(Exercise instructions):
A faithful transcript of every entry is required; pictures do not belong in it.

(Supplied material):
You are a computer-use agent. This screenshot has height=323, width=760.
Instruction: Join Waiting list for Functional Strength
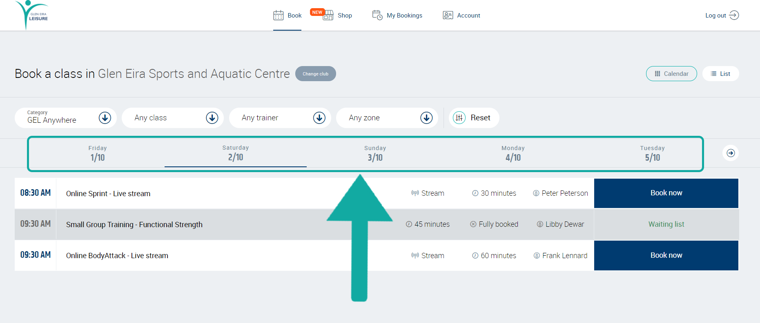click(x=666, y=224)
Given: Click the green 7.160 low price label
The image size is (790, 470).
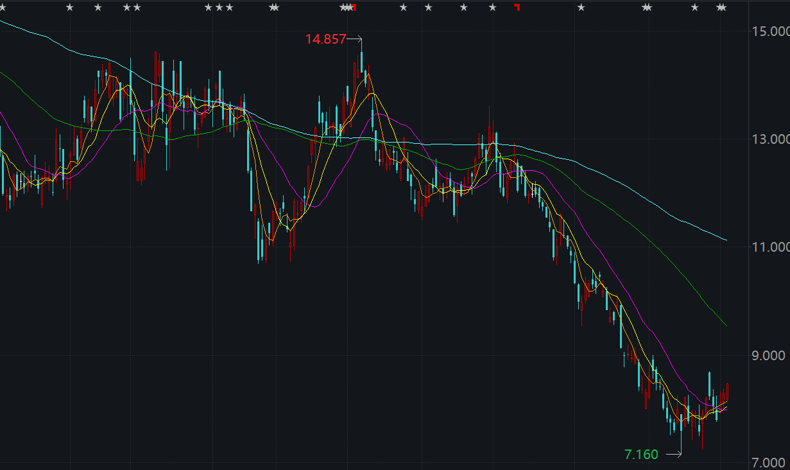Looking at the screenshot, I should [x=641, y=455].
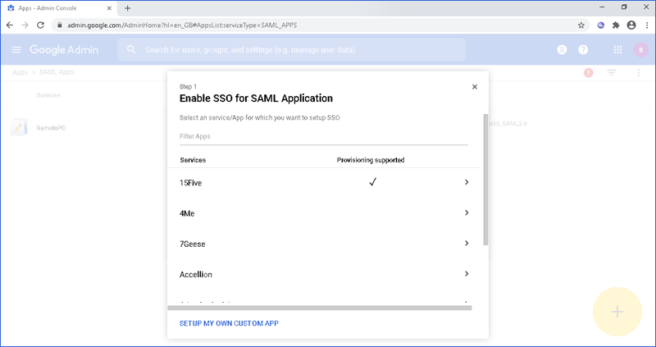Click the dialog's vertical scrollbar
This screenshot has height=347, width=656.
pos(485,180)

(Finished task):
You are a computer-use agent. This screenshot has height=323, width=760.
Instruction: Join Waiting list for Functional Strength
click(x=666, y=224)
Given: Click the green 7.160 low price label
The image size is (790, 470).
Looking at the screenshot, I should [x=641, y=455].
Click the dialog's vertical scrollbar
This screenshot has height=347, width=656.
pos(485,180)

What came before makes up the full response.